Entonces no lo sabíamos, pero luego aprendimos que no había
nada nuevo bajo el sol. Que lo de «con flores a María» no era algo nuevo que
nos hubiera traído la Cruzada del General. Que, ya en tiempos pretéritos, los
romanos en mayo celebraban los ludi
floreales o florealia. Fiestas
florales en honor de Flora Mater, diosa de la vegetación. Por aquel entonces había
la costumbre de escoger a una joven como reina de la primavera. Y se hacían
justas poéticas. El intento de superar y cristianizar un mundo pagano
posiblemente sea la base de dedicar el mes de mayo a María.

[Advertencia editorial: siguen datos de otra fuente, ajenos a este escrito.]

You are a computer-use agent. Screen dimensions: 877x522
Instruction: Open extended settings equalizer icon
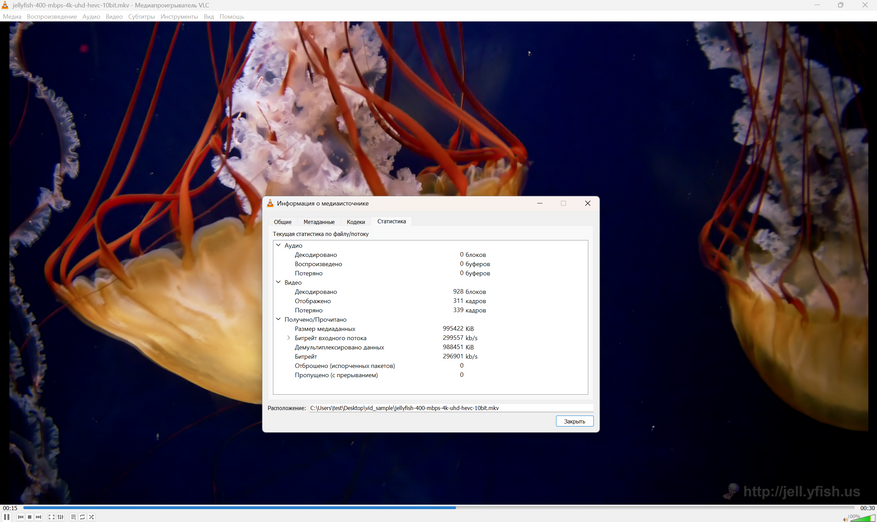pos(61,517)
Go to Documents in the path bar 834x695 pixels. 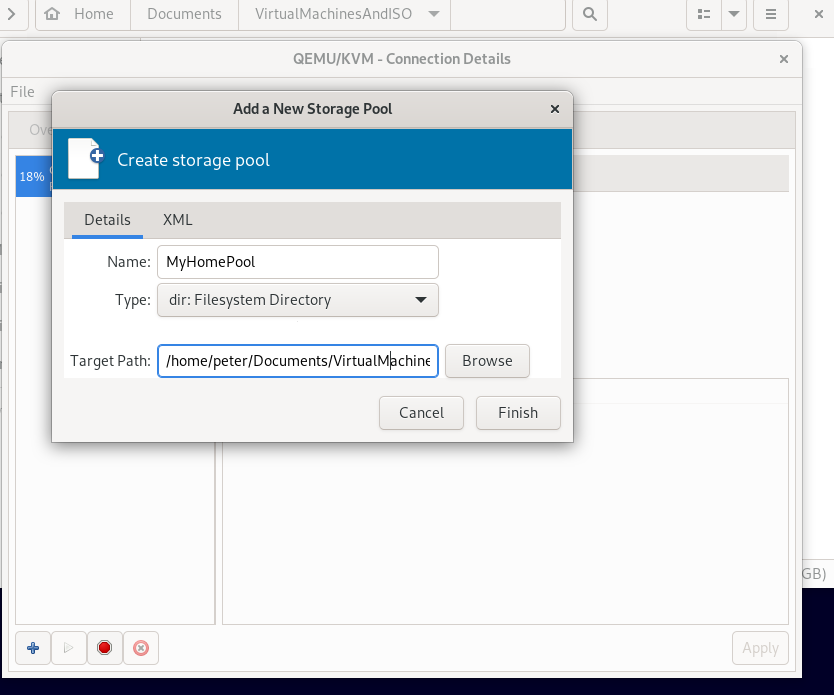pyautogui.click(x=184, y=14)
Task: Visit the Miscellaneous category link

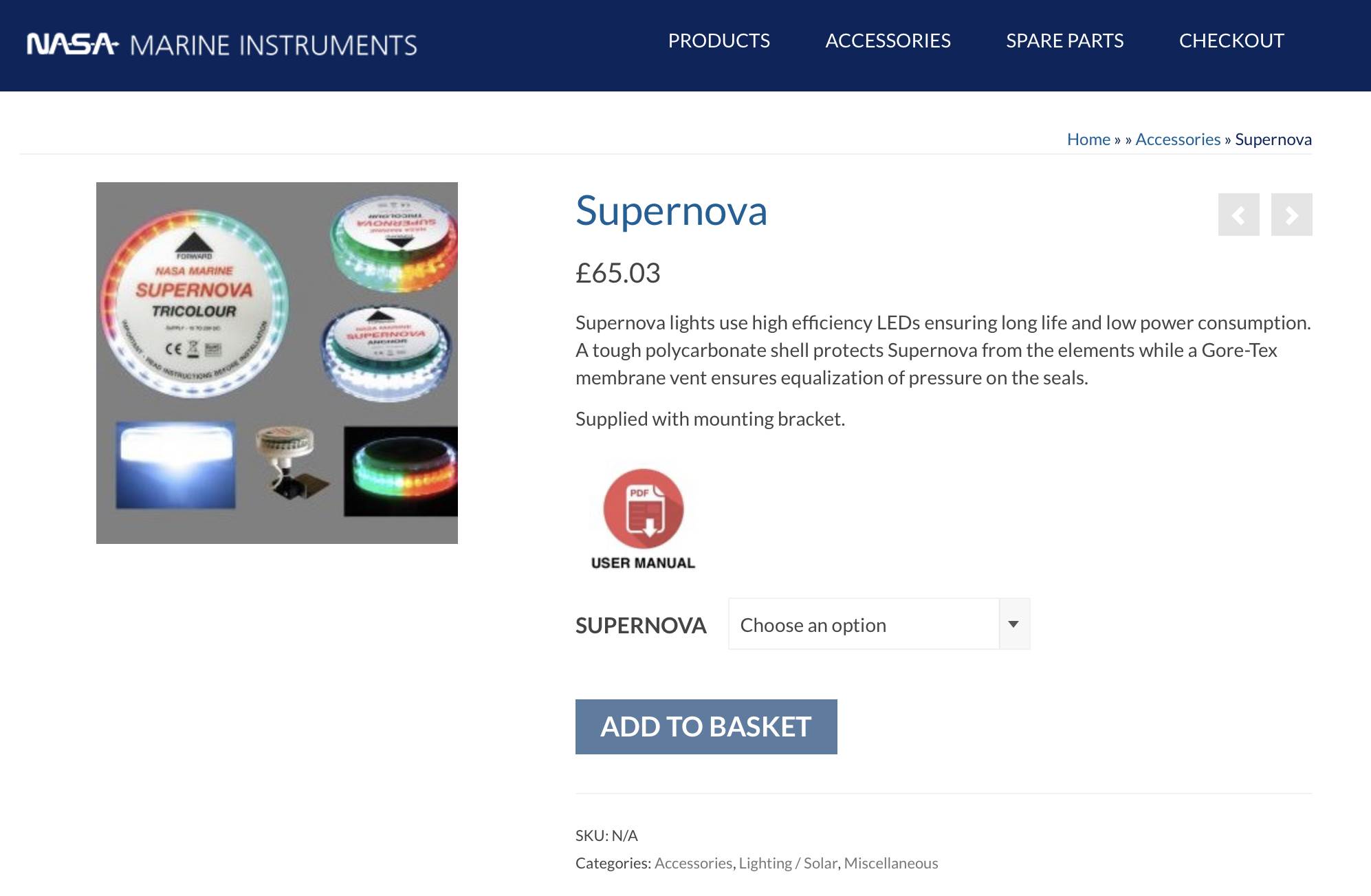Action: [890, 863]
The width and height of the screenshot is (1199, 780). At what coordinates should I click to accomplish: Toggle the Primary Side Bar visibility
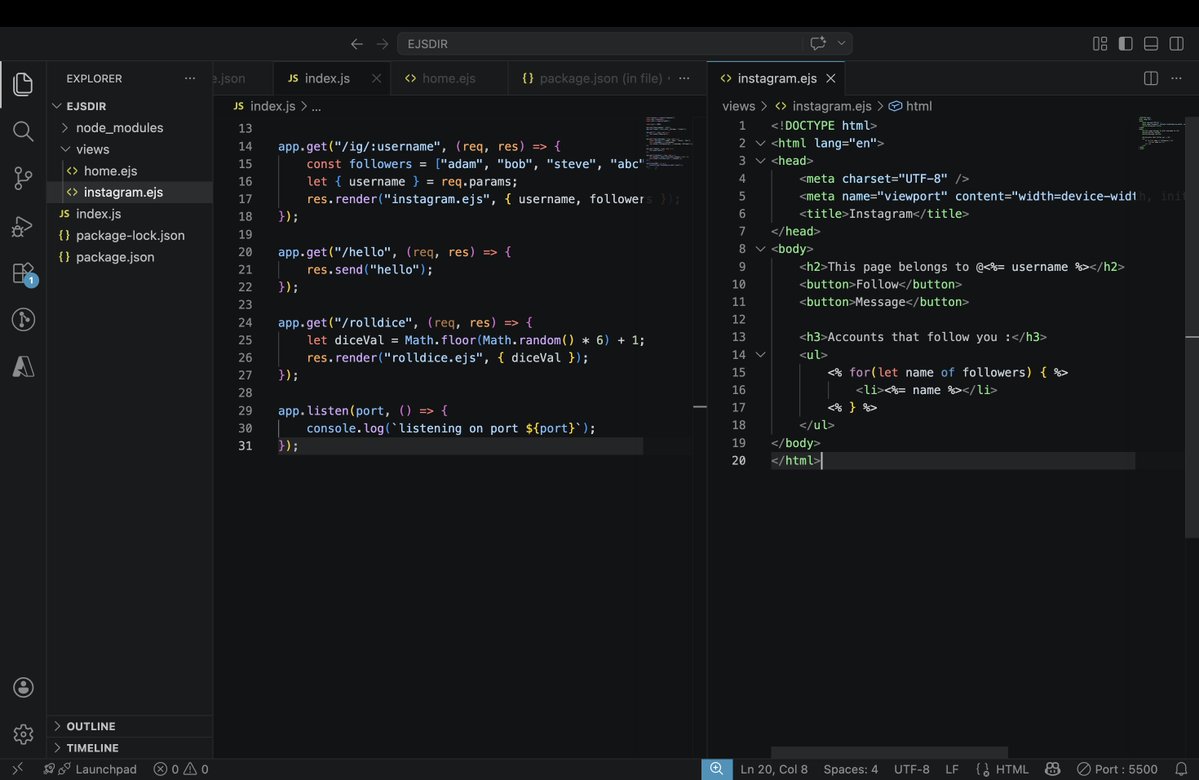click(x=1128, y=44)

Ya no voy con un ramillete de flores, en pantalón corto, con zapatos
Gorila (la pelotita verde que venía con ellas, guardada en mi bolsillo), con mi
cartera (no conocíamos las mochilas escolares) que lleva los cuadernos de
escritura dentro, aquellos que tenían en la cubierta un fabuloso animal
estampado y enmarcado con su nombre debajo, y en la contracubierta las tablas
de multiplicar y de dividir. Ya no. Pero sigo guardando en la memoria que este que
acaba de empezar es el mes de las flores.
Ahora me iré a visitar los recuerdos de aquellas cruces de mayo en Granada y de los patios de Córdoba, que guardo en mi memoria, ¿os venís conmigo?
Yo también me acuerdo de las ofrendas florales a la Virgen en mi cole. Qué montón de niñas nos juntábamos en el patio, cada una con su ramillete. Sí, era una explosión de colores y de fragancias. Mayo es mi mes favorito.
ResponderEliminarMuy bien traído lo de con flores a María,se ve que todos hemos tenido esa vivencia.Los zapatos Gorila que recuerdo eran duros y resistentes...Sigue con los recuerdos que los evocas muy bien.Para cuando algo de hoy?